The first scene opens in a war with Mal and Zoe. Zoe runs around calling Mal ‘sir’ and taking orders off him. I roll my eyes. Not a good start.
So, what is this person telling us? That women should never be in a position to call anyone "sir"?
The next scene is set in the present. Mal, Jayne, and Zoe are floating about in space. They come into some danger. Mal gets all panicky.

Zoe says, “This ship's been derelict for months. Why would they –”

Mal replies, (in Chinese) “Shut up.”
Mal tells people to shut up all the time early in the series. But when he does it to a woman and it just goes too far.

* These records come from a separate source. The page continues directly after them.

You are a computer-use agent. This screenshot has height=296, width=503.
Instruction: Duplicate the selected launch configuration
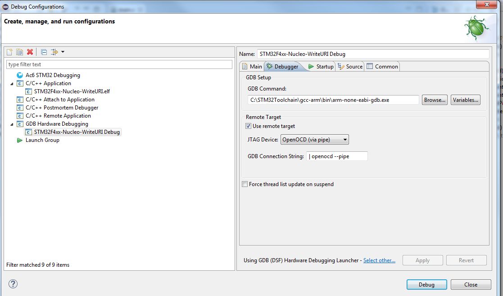[x=19, y=52]
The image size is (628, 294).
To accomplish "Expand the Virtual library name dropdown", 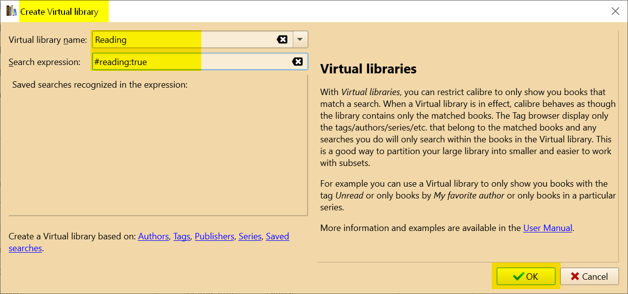I will tap(300, 39).
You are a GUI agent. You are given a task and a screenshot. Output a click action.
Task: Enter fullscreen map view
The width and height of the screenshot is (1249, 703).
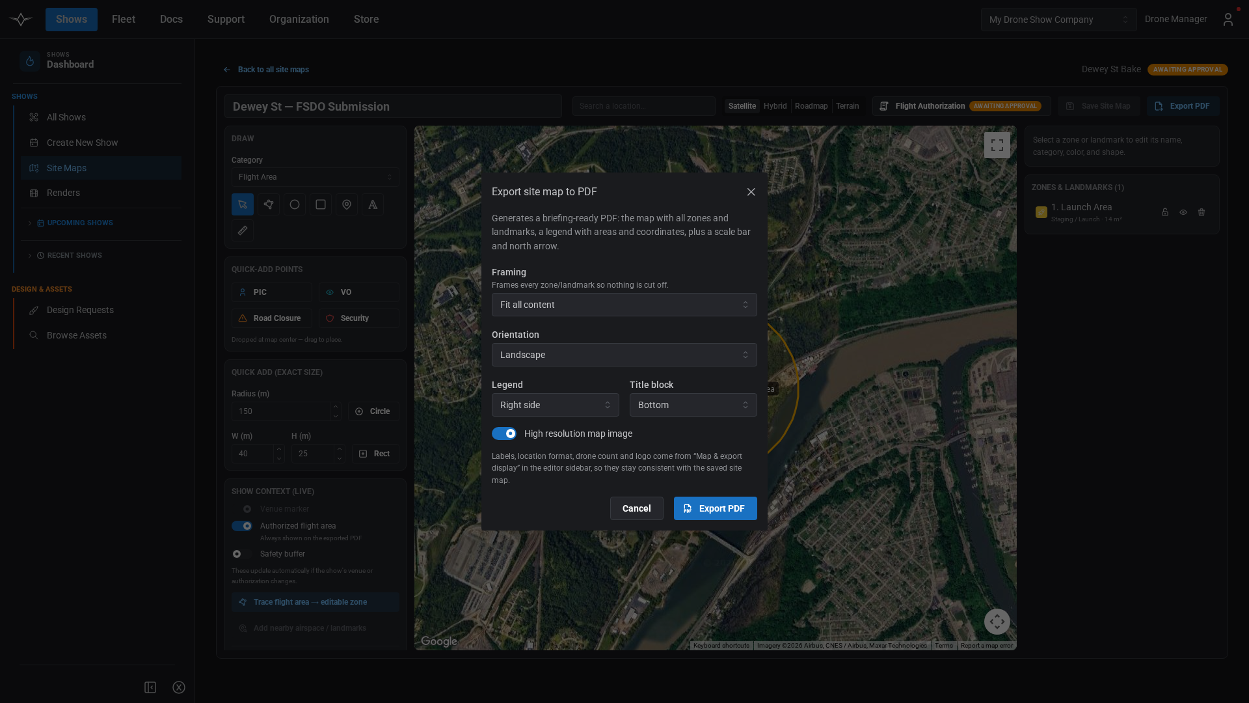click(x=997, y=145)
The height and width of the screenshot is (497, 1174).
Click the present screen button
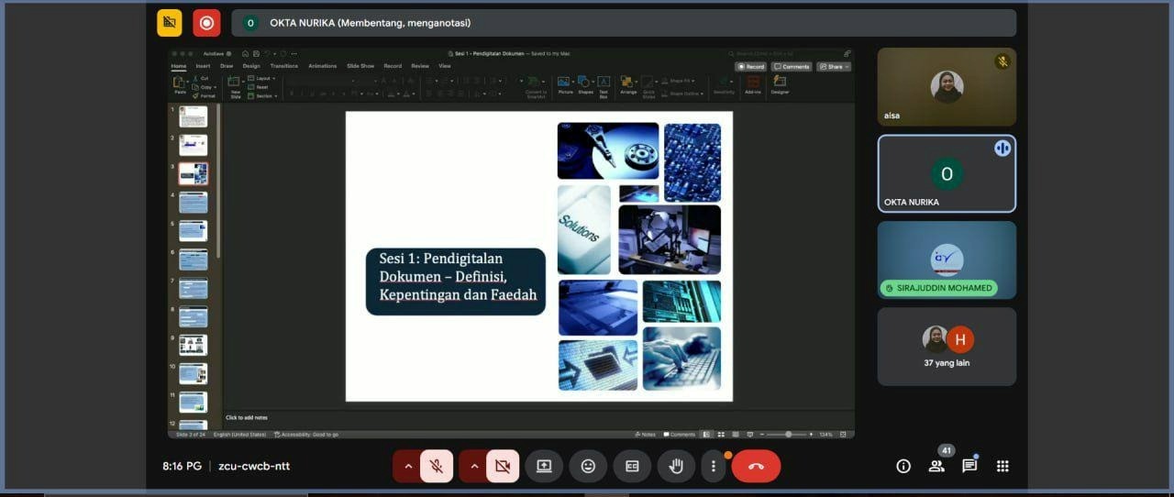pos(544,466)
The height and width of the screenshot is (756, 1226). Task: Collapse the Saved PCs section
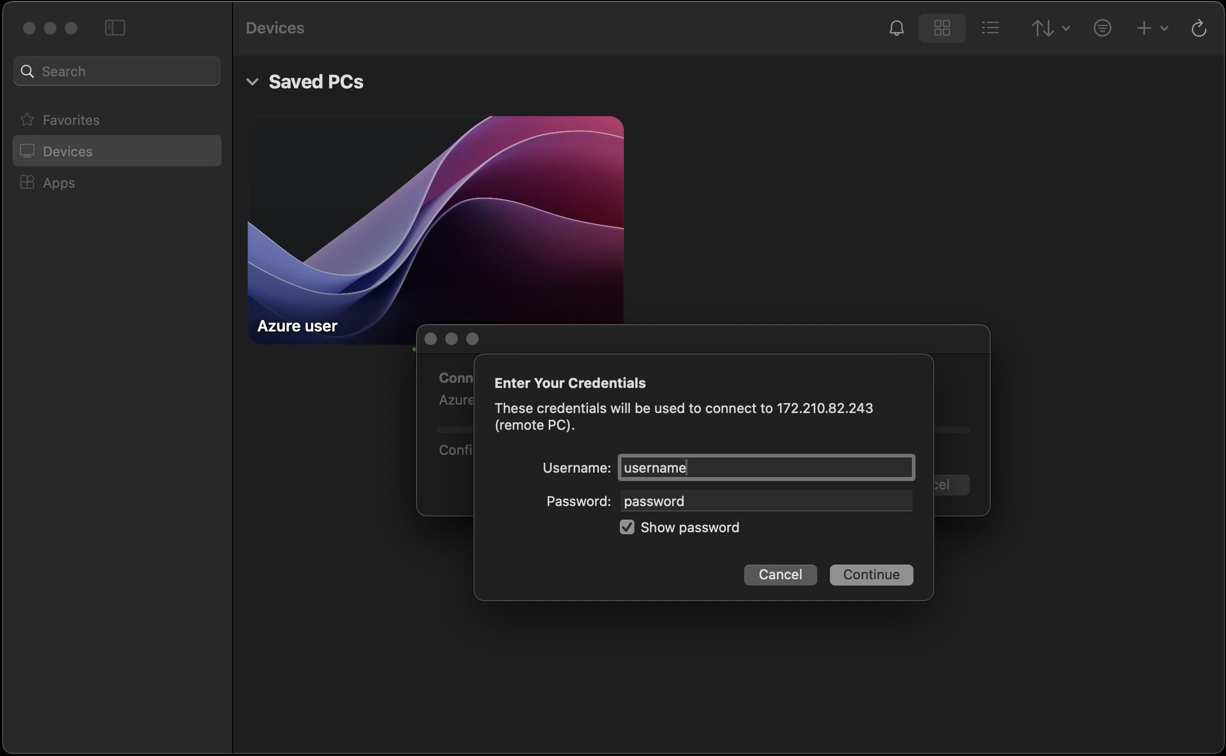tap(252, 82)
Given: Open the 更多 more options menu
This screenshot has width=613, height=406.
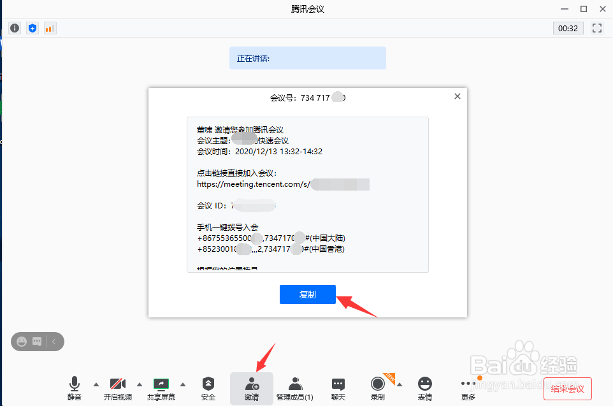Looking at the screenshot, I should 467,388.
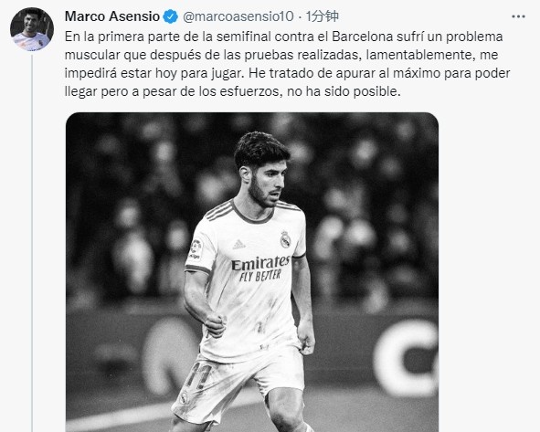Open Marco Asensio's profile avatar
Image resolution: width=540 pixels, height=432 pixels.
[32, 29]
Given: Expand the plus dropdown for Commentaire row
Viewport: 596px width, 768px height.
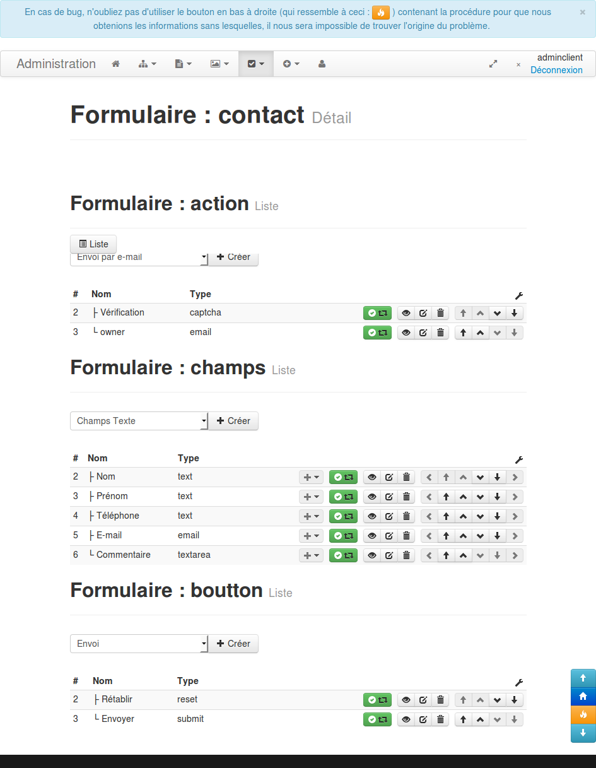Looking at the screenshot, I should click(x=311, y=555).
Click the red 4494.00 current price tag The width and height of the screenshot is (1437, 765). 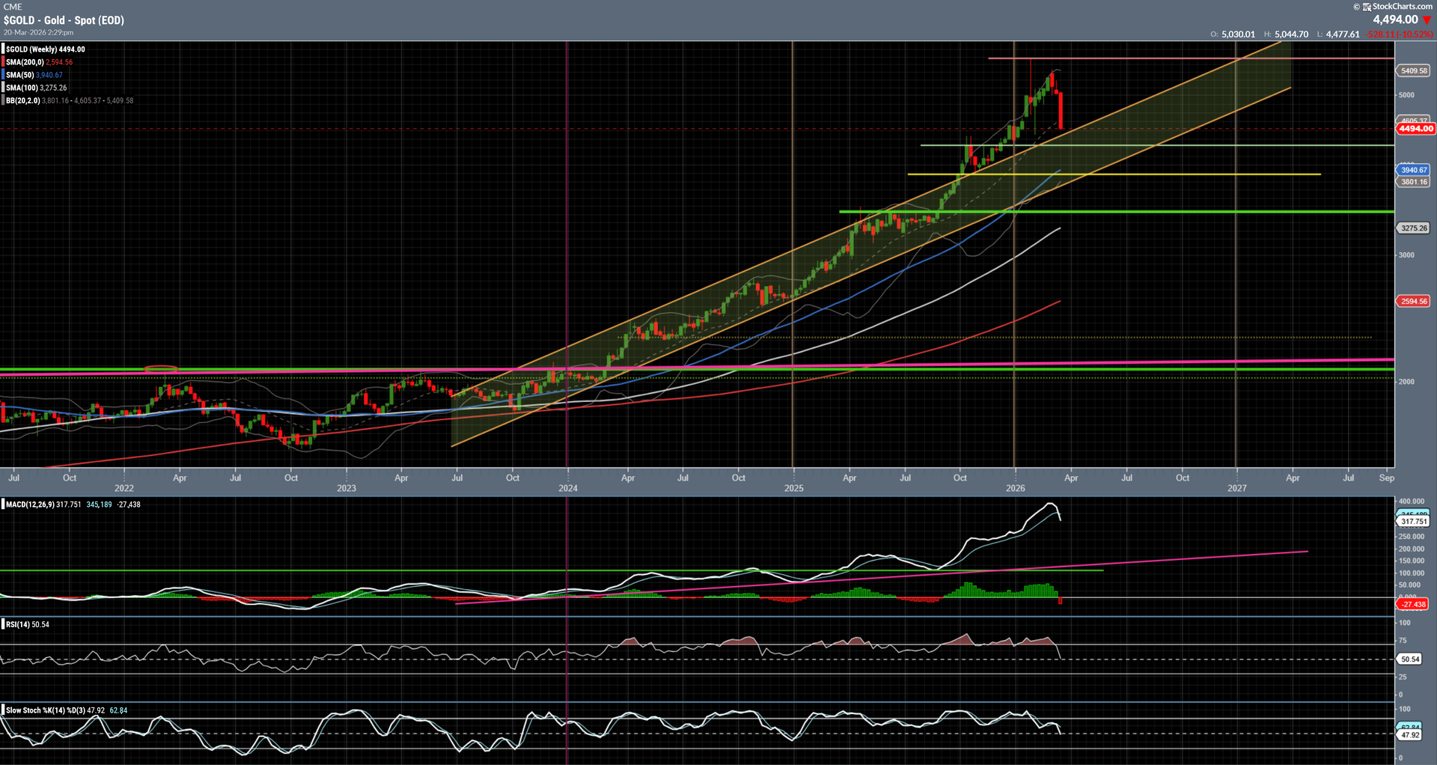[1415, 129]
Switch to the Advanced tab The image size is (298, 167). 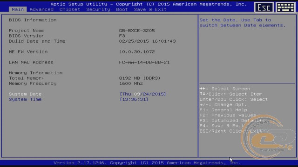tap(41, 9)
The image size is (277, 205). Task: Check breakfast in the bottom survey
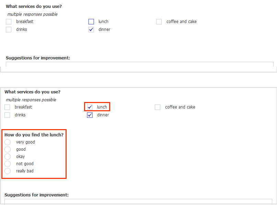(x=7, y=107)
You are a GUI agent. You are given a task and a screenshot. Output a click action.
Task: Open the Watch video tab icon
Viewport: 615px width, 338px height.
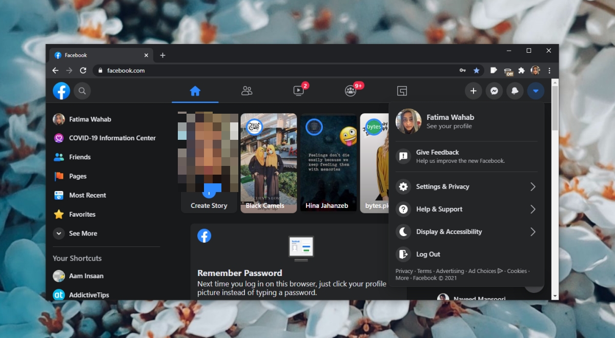coord(299,91)
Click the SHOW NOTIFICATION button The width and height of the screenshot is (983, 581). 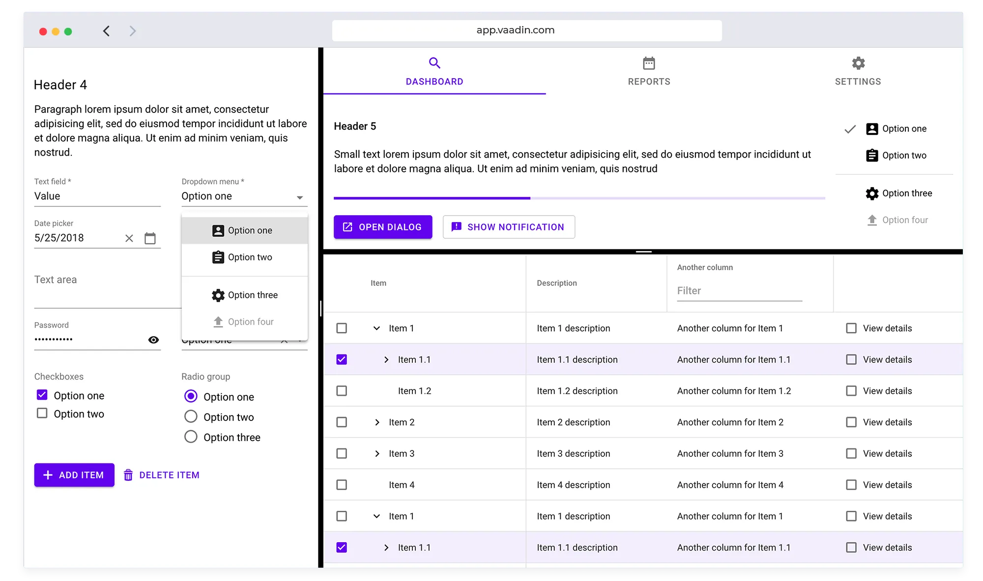pos(509,227)
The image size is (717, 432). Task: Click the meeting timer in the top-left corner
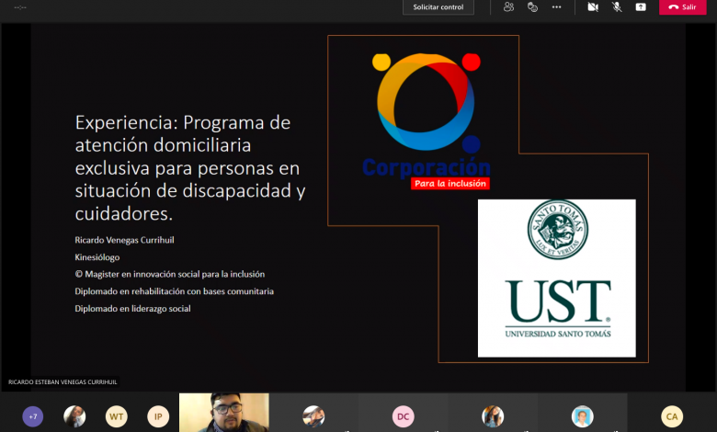pos(20,7)
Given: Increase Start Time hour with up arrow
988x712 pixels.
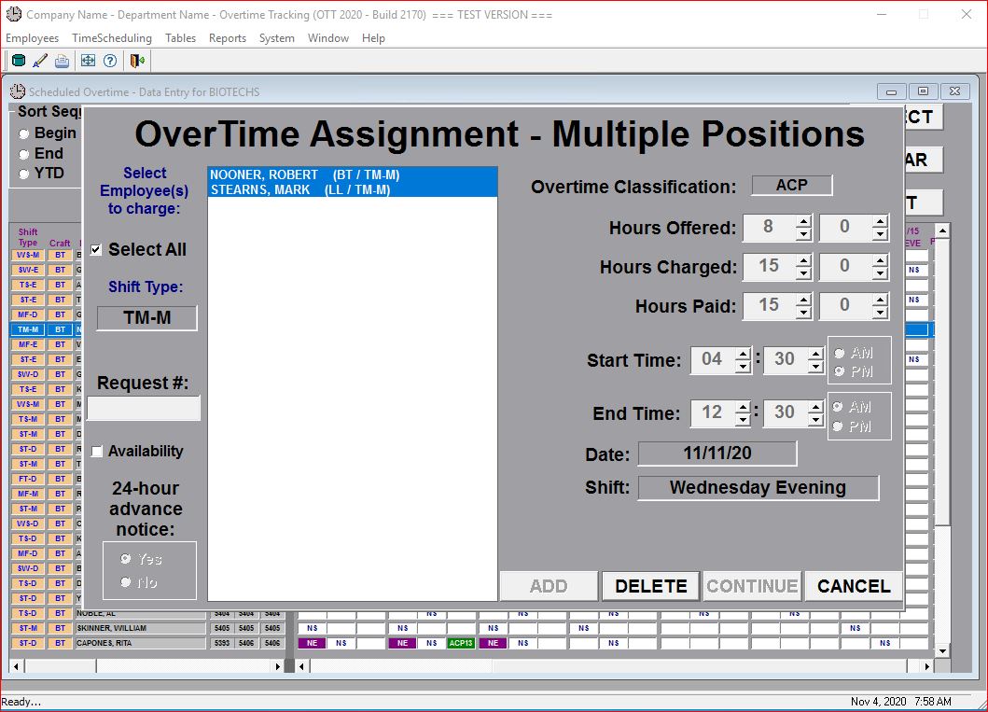Looking at the screenshot, I should (743, 354).
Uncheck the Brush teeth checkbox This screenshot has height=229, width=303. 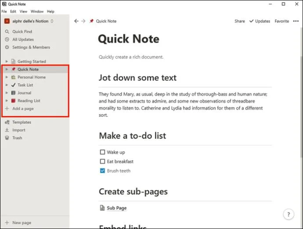tap(102, 171)
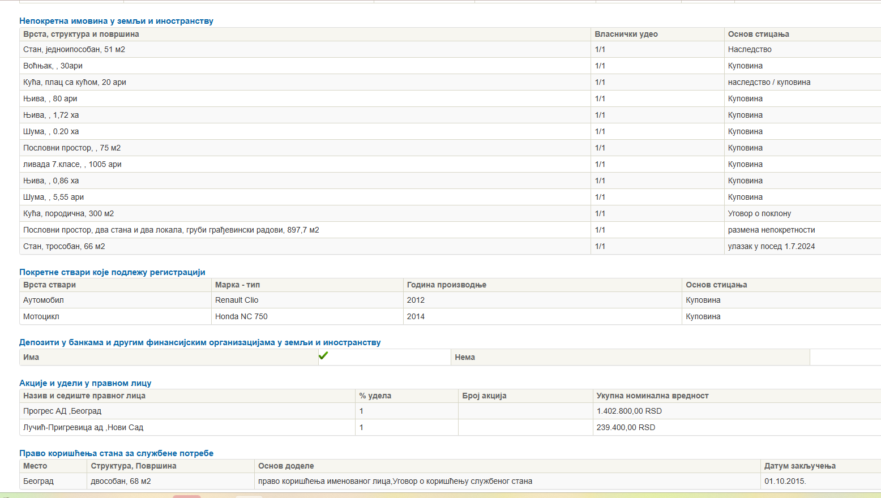
Task: Click the 'Покретне ствари које подлежу регистрацији' heading
Action: [112, 272]
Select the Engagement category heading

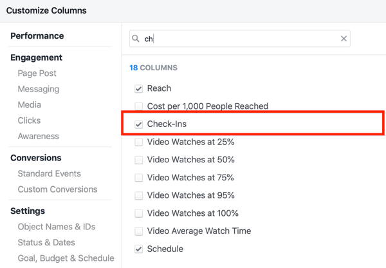(x=36, y=57)
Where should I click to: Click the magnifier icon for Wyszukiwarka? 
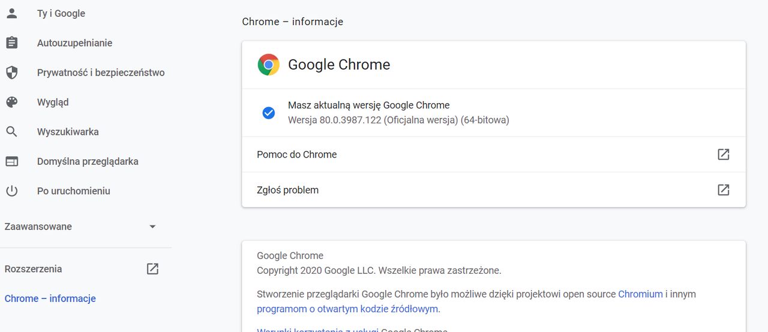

The next scene we meet Kaylee, the ship’s mechanic. <- Lookee, lookee, feminist empowerment. In this scene Mal and Jayne are stowing away the cargo they just stole. Kaylee is chatting to them, happily. Jayne asks Mal to get Kaylee to stop being so cheerful. Mal replies, “Sometimes you just wanna duct tape her mouth and dump her in the hold for a month.” Yes, that is an exact quote, “Sometimes you just wanna DUCT TAPE HER MOUTH and DUMP HER IN THE HOLD FOR A MONTH.” Kaylee responds by grinning and giving Mal a kiss on the cheek and saying, “I love my Captain.”
This woman has me thouroughly bamboozled.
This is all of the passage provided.